Exercise directions: Nothing but the lines from the one containing "Viewport: 322px width, 264px height." to the end of the data should be copied, exactly, and the pictures stay out.

═══ Material to process

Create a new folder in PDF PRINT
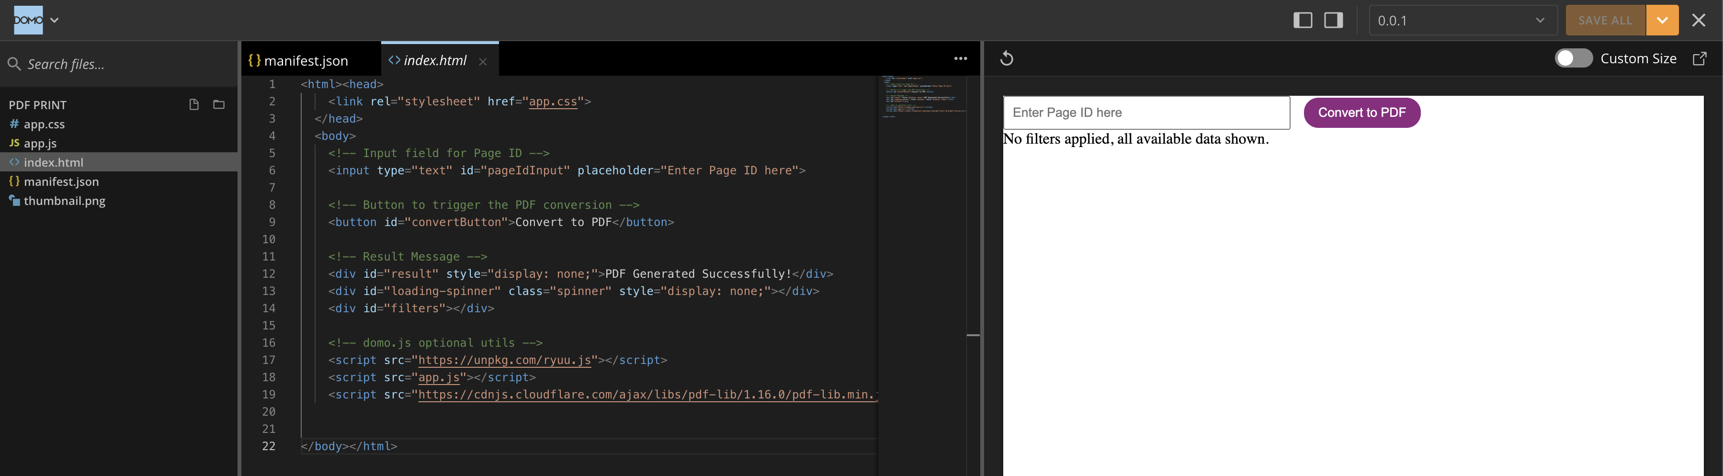Viewport: 1723px width, 476px height. [x=219, y=104]
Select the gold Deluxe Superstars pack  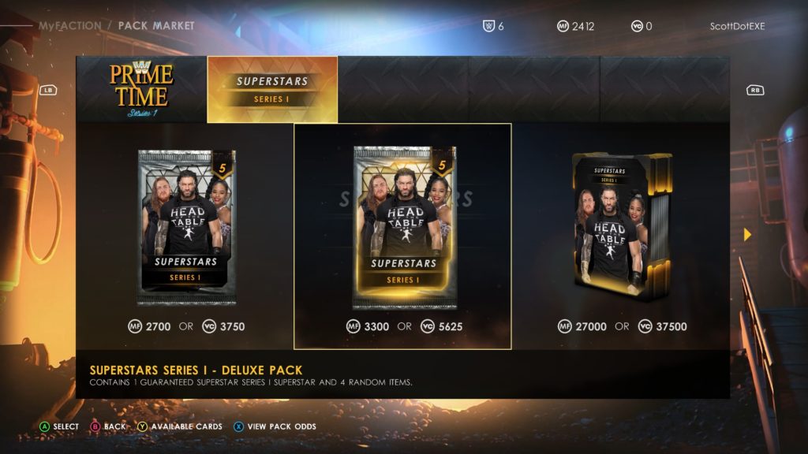pyautogui.click(x=405, y=228)
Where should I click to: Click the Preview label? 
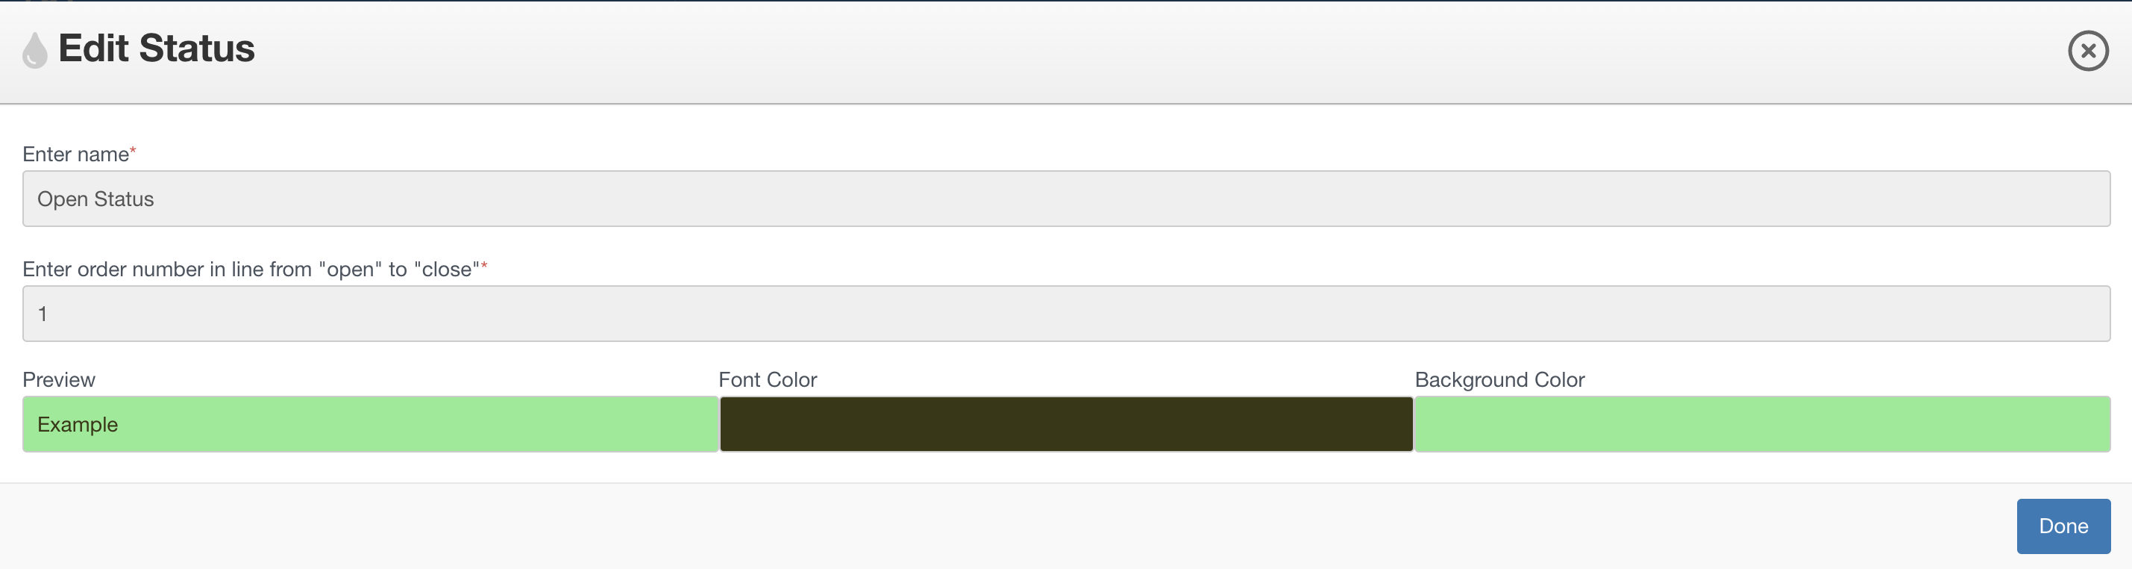(59, 379)
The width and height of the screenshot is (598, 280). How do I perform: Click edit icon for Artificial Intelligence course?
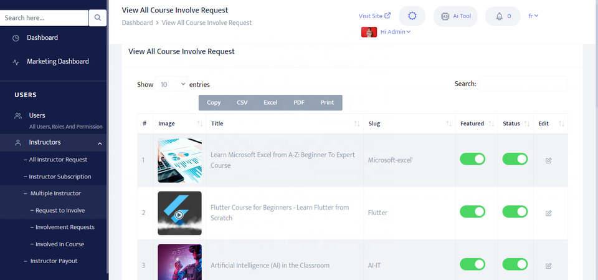548,266
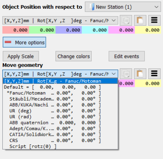
Task: Click the New Station (1) station icon
Action: point(92,7)
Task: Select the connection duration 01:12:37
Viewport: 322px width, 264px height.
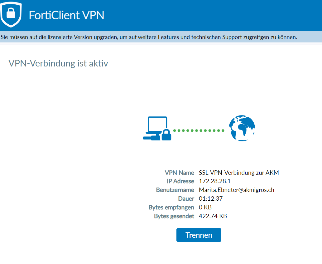Action: tap(211, 199)
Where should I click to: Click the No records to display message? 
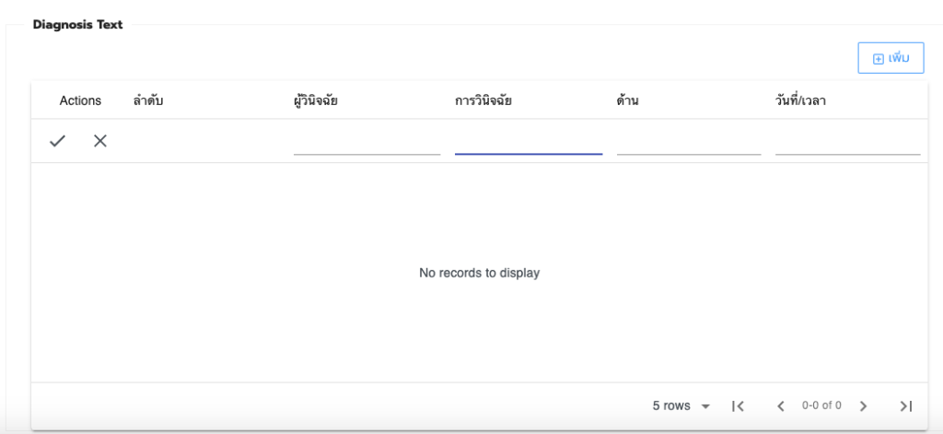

══════

Exercise solution:
Viewport: 322px width, 264px height.
Action: tap(211, 199)
Where should I click to: Click the No records to display message? 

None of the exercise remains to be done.